It actually would have been a difficult thing for the Navy to discover on its own. When it used these genhole gates, they worked as they were supposed to. Nobody else even tried them because they gave off an “inactive” or “inert” signal.

It was lucky that the Titans appeared to use a totally different and still unknown means of accomplishing the same thing. Otherwise, the road map was wide open. It was in many ways a lucky break; just as they ignored all resistance, they ignored this as well.


“That is not my idea of a fair fight!” Sergeant Mogutu complained, emerging dripping wet and aching, not to mention stark naked, from the sim chamber aboard.

“I’m sorry, Sergeant,” Katarina Socolov told him. “It’s hard on me, too, but its the best I can come up with to simulate what you might face on the surface of a Titan-occupied world. Nothing—no machinery of any kind—works. Food would be present but not easily obtained. I postulated no large animals because of the cleansing they do before they allow a regrowth, but there would still be” person-to-person combat of some kind. You are back to the most basic ancestral state, Sergeant.”

He glared and quickly put on a towel, then stomped off to the showers.

Colonel N’Gana, who was about to enter, stood there wearing only a towel and a headband. “You will have to excuse my sergeant for grumbling,” he said to her in that very low melodious voice of his. “However, he will be a good man down there in those conditions. There is little call now, nor has there been for ages, for hand-to-hand combat and basic resourcefulness in the military. That is why we are able to command the fees that we do.”

She looked down at the control board. “Well, Colonel, I can certainly accept that you will be at least capable down there if my guesses are anything close to correct. You appear to have beaten the sim most of the time. Your sergeant beat it three times, and nobody else has quite beaten it yet. To what do you owe your remarkable record?”

The colonel flashed an evil grin. “It is because I dispatch any potential threat before it can be a threat to me. It is because I am devoted entirely to winning every such contest or dying myself. And then, perhaps, it is because I truly enjoy snapping the losers’ necks.”

She said nothing in response to that. There wasn’t anything to say, only to think that it was good that, at least for now, the good colonel was on her side. She knew for a fact that he was by no means kidding her; the readouts as he’d dispatched sim attackers hand to hand showed that he got a tremendous rush when he did so.
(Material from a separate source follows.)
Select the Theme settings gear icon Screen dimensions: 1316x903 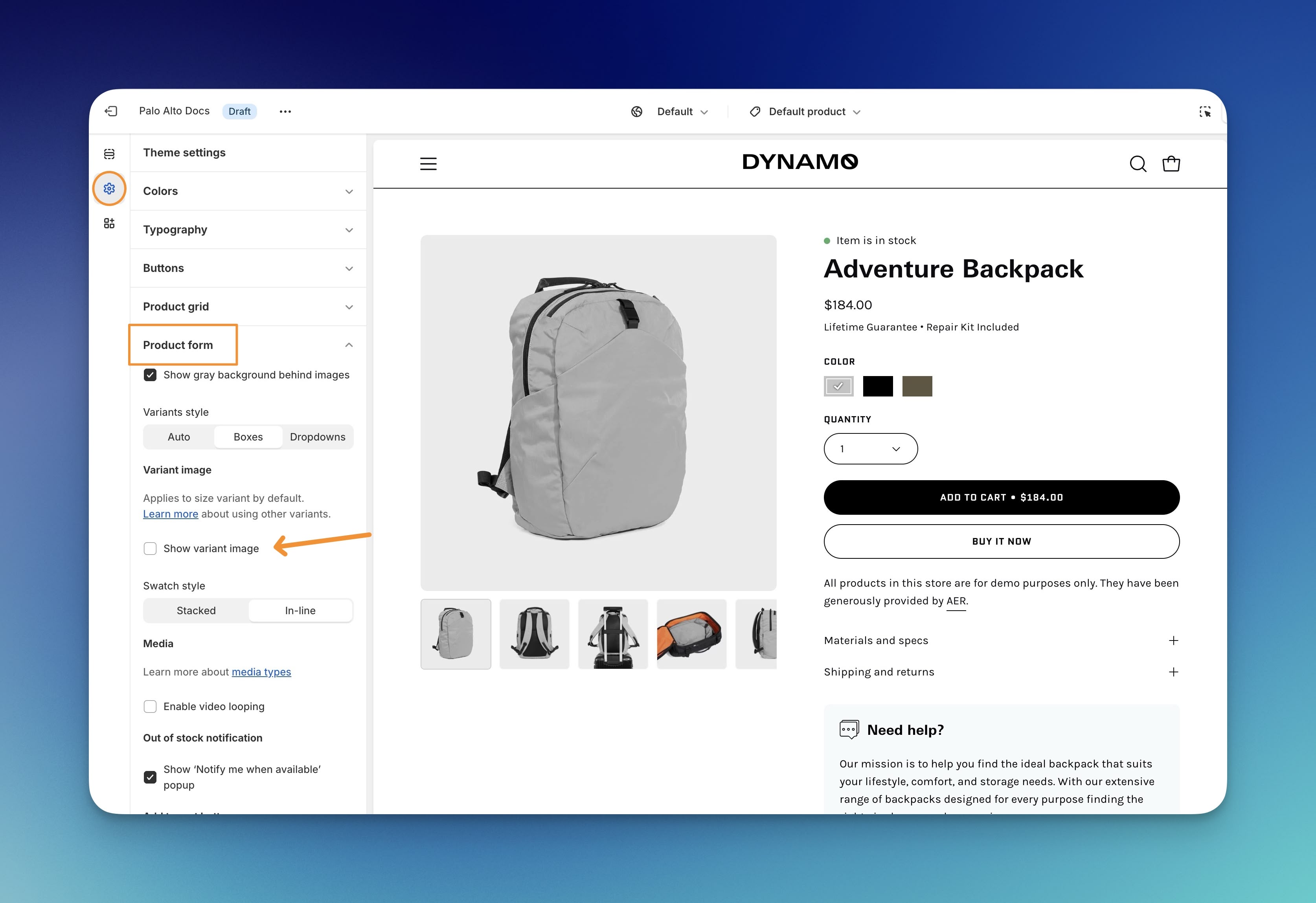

Still, she had to wonder about both the soldiers and the others, including herself. The colonel, after all, knew it was a sim, always knew it was a sim, always knew that he was, no matter what, going to wake up and come out of there whole. All of them were dependent to some degree on the devices of the culture in which all of them had been raised. She wasn’t sure that she, or anyone, could really imagine what it was like down there.

She heard a rustling noise to her right and turned to see the Pooka entering the sim control chamber. The Quadulan was a secretive and enigmatic type. She’d often wondered what it must be like on his home world. What kind of an evolution would produce a creature that was partly like a snake, about three meters long but thicker than a grown man’s thigh, covered in insulating fat and then thick waterproof hair that was so stiff it served as quill-like defense against being eaten as well as the cosmetic and perhaps protective roles such body hair usually denoted.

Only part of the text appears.